My Take

MTR and Hong Kong government must come clean over railway delay

PUBLISHED : Friday, 18 April, 2014, 3:14am
UPDATED : Friday, 18 April, 2014, 3:14am

Delays and cost overruns are almost inevitable with mega public works projects everywhere. The question for officials in charge is how to be transparent and come clean with taxpayers footing the bill.

There is no question the much-heralded HK$67 billion high-speed railway linking Hong Kong with Guangzhou poses immense technical challenges. But the way MTR officials have suddenly revealed a two-year delay - which apparently surprised even transport chief Professor Anthony Cheung Bing-leung, an MTR board member - raises serious doubts about the MTR's transparency and credibility.

The 26-kilometre Hong Kong underground link was originally scheduled to open next year. Now it looks like it won't happen until at least 2017.

Officials like MTR network projects director Chew Tai-chong have blamed the weather and elements like geological factors for causing the delay.

He said heavy rain last month flooded a construction site and seriously damaged a tunnel boring machine. He also said geological conditions turned out to be more complicated than anticipated.

All these sounded like Mother Nature was to blame, not the MTR.

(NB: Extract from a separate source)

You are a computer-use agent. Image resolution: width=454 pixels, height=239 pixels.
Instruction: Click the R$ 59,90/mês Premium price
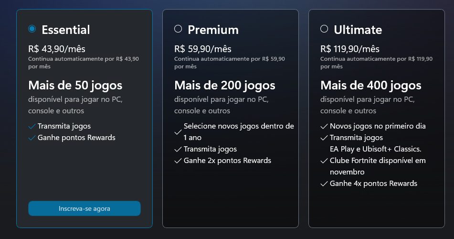(203, 49)
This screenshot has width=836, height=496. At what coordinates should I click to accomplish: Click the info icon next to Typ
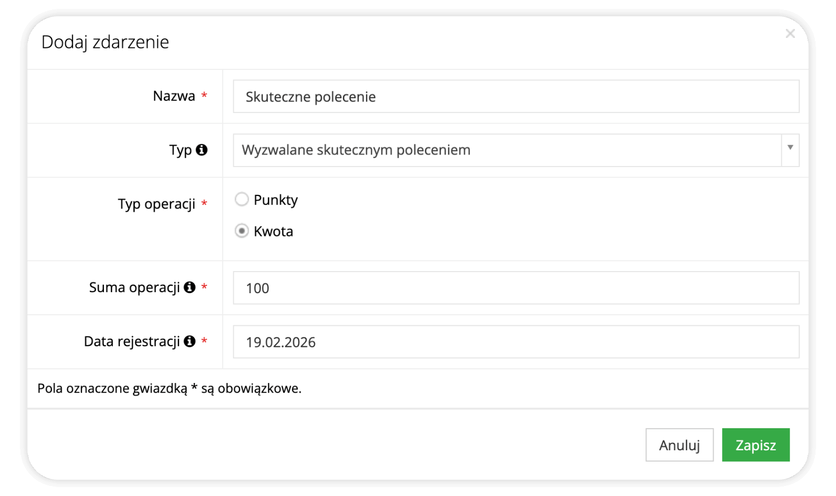point(202,150)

The funny thing is that as early as May last year, there were already reports that the project faced substantial delays. But MTR officials kept denying this.

More recently, they changed their tune, saying the link might have to open in 2016.

No one ever says it's easy to build what is the equivalent of a 10-storey building underground at the West Kowloon terminus, among other challenges.

But we have no way of knowing because the MTR has been less than forthcoming all along, creating the impression that it is not telling us everything.

For example, it won't say what is causing a delay that will push back the opening by two years when damage to the tunnel boring machine will only delay things by about nine months, nor exactly how much of a cost overrun we are looking at besides saying there is a HK$4.4 billion contingency fund to dip into. Is that supposed to be reassuring?

Whatever caused the delay and any cost overrun, it's time for the MTR and the government to come clean.